WORK TO COMPLETE
- A) In the SIMD/SSE forum thread, how would you translate this sentence into Spanish: "Statics make a difference when a loop can park some variables in registers rather than looking them up every pass."?
- B) Can you write out the part of the SIMD/SSE forum thread that starts at the words "memcpy is probably" and ends after "extra reads, etc.", keeping every word and mark the same?

--- START PROVIDED PASSAGE ---

Page 2 of 2

Re: SIMD/SSE Instructions

Posted: Thu Jun 06, 2013 6:55 pm
by jitspoe
Upon further testing, the OpenGL lighting is, indeed, faster (especially when running in debug mode). I'm curious if the same holds true running it on my laptop with an integrated intel card. I'll have to test that later.

Came across a little article about why it's difficult to optimize with simd, and how compiler-friendly idioms are often the better way to go.
http://www.altdevblogaday.com/2011/12/2 ... ode-idiom/

Re: SIMD/SSE Instructions

Posted: Fri Jun 07, 2013 10:00 am
by revelator
Interresting read thanks for sharing :)

Re: SIMD/SSE Instructions

Posted: Mon Jun 10, 2013 6:50 am
by jitspoe
reckless wrote:Some code from MH i use with my own fork of Vanilla doom3.

Replaces memcpy with an asm optimized version and its way faster than anything i have tried so far :)
I don't think these are actually SIMD/SSE instructions.

In any case, I'm not getting good results with this. Perhaps it only works well for large and/or aligned memcpy's? I tried a mass replace with a #define in q_shared.h, and it was notably slower.

RB_MemCpy
219-220fps

memcpy
232-233fps

I notice you had the function declared as "static" (which I had to remove), so it seems like it would only be used in a specific file.

Re: SIMD/SSE Instructions

Posted: Mon Jun 10, 2013 11:01 pm
by revelator
Aye i use it locally in a glsl renderer where it beats standard memcpy by miles.
Its not SIMD/SSE just pure assembler Doom3 allready has an SSE version but its a lot slower than this one for the function im using it in.

Lots of data going through it so yeah might be that it shines in those situations :) atm im using it to copy glsl matrix calls and it nets me a 10 fps increase.

Re: SIMD/SSE Instructions

Posted: Mon Jun 10, 2013 11:02 pm
by qbism
This topic is over my head, but I've found it useful to compare actual compiler output to the hand-tuned function. For one thing, the optimizer may be doing a better or at least equal job. Statics make a difference when a loop can park some variables in registers rather than looking them up every pass.

Re: SIMD/SSE Instructions

Posted: Tue Jun 11, 2013 12:13 am
by Spike
if you're using memcpy at all then you've already lost. :P

RB_MemCpy depends on mmx, and will corrupt any/all x87 registers. You don't want to use it on small blocks of memory because that thing takes time to reset again afterwards.
memcpy is probably implemented as an intrinsic in most compilers (certainly gcc), at least if your size is a constant. for small copys, it'll just do the copy directly and bypass all function calls. it'll also be smart enough to notice when write over the dest in the following instructions and skip the extra reads, etc.
never underestimate the performance of the 'rep' prefix. :P

Re: SIMD/SSE Instructions

Posted: Tue Jun 11, 2013 4:03 am
by jitspoe
I didn't think memcpy was used that often in quake2. I was surprised it made an overall difference in performance, even if the performance difference was significant between the two functions. It looks like it's used for a handful of misc little things. I was actually not using the intrinsic memcpy, because I had one function that could toggle back and forth between the old and new memcpy (so I didn't have to rebuild everything to test the change). Using memcpy directly would perform better (at worst, 1 conditional and 1 function call less overhead, at best, optimized intrinsics).

--- END PROVIDED PASSAGE ---
--- START DATA SECTION ---

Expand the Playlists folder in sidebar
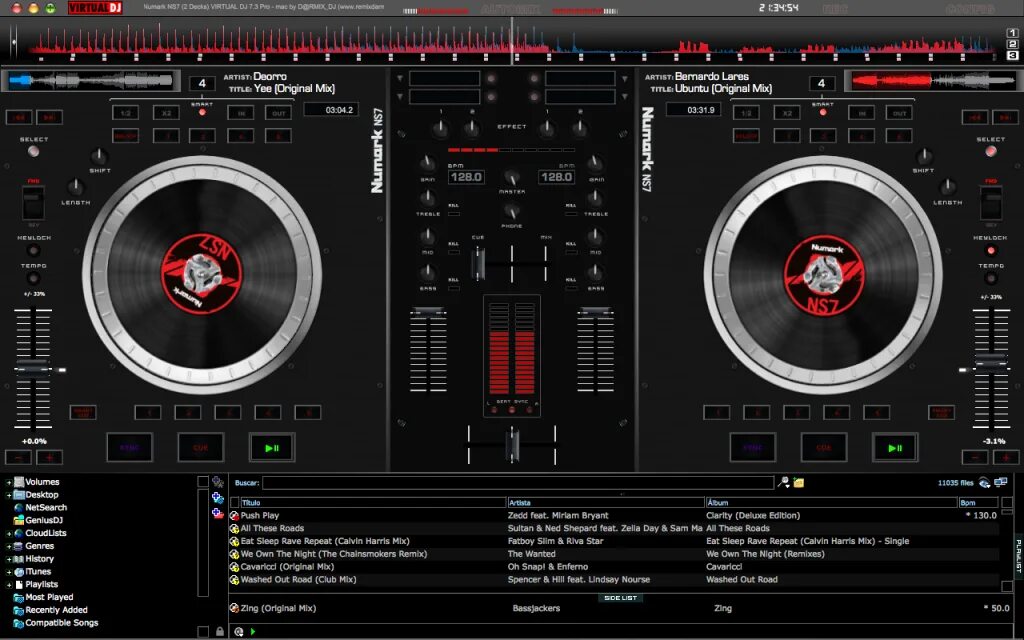The width and height of the screenshot is (1024, 640). pyautogui.click(x=10, y=583)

--- END DATA SECTION ---

RESULTS IN ORDER
- A) Las variables estáticas marcan la diferencia cuando un bucle puede mantener algunas variables en registros en lugar de buscarlas en cada pasada.

- B)
memcpy is probably implemented as an intrinsic in most compilers (certainly gcc), at least if your size is a constant. for small copys, it'll just do the copy directly and bypass all function calls. it'll also be smart enough to notice when write over the dest in the following instructions and skip the extra reads, etc.